Mind of ice
打合せと言っても、行き先は決まっている。どちらかと言うと、魔族についての事であった。

「魔族側にも、それぞれを司る物があり、また使役する使い魔もいます。この間のセイレーンは、水を司る魔女レクアの使い魔です。」

どうやら、神族と魔族との間は全てが均衡しあって成立するらしい。
しかし、神族側の時を司る女神が行方不明になったことにより、そのバランスが崩れてしまい、結果的に人間界にまで影響し始めてしまった。

「ならば、時の女神を探し出しさえすれば、人間界からも魔族が消える…と?」

デイルは当たり前の事を確認した。が、リーナはそれに対しては濁してしまった。

「じぁあ、リーナは何を司る女神なの?」

サリュート城の神でないなら、すくならずとも先程どの話からすれば、リーナも何かを司っているはず。

「私は…私には司る物はありません。」

そう答えた後、俯いてしまったリーナに、それ以上の追求をする事が出来なくなった。

「じゃあ、まずは預言者の所に行ってからだな。」

そう、デイルが言うと、2人とも頷いた。

後はたわいない話をしながら昼食を進めていると、この街には珍しくデザートが運ばれてきた。

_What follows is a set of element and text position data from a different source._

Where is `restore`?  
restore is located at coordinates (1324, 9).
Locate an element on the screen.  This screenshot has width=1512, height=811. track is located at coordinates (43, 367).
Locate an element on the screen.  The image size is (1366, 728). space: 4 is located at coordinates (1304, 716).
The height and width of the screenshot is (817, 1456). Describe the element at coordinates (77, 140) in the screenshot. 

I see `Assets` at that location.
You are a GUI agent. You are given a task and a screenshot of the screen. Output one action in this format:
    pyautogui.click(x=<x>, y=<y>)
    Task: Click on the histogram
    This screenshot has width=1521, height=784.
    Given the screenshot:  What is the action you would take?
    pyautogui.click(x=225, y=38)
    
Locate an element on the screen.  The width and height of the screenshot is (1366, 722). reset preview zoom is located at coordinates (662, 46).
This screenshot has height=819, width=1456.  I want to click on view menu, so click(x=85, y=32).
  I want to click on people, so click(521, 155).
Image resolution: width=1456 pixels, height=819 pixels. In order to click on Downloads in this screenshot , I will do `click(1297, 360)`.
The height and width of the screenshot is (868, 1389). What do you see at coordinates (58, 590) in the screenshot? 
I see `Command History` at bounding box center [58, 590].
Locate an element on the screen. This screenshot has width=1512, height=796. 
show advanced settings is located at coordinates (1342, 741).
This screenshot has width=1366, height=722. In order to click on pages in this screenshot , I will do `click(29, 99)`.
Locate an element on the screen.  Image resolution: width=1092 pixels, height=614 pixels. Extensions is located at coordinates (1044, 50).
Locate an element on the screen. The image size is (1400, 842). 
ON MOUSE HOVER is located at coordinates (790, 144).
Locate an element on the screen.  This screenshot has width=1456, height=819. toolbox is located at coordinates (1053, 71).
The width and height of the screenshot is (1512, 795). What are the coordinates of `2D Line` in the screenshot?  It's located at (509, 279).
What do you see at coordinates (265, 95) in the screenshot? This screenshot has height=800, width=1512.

「女性客を増やすためにデザートを試作中でして、只今無料で配布しております。」

そう、オーナーらしき人物が言いながら、ケーキの盛り合わせをテーブルに置いて部屋を出ていった。
置かれたケーキはどれも美味しそうで、セリアは早速チョコでできているであろうケーキに手を出した。

「セリアさん、食べちゃダメ。」
リーナは、ケーキを取ろうとしたセリアの手を掴んで首を振った。

「まさか、もう見つかったって言うの?」

リーナは、ケーキを見ながらそう呟いた。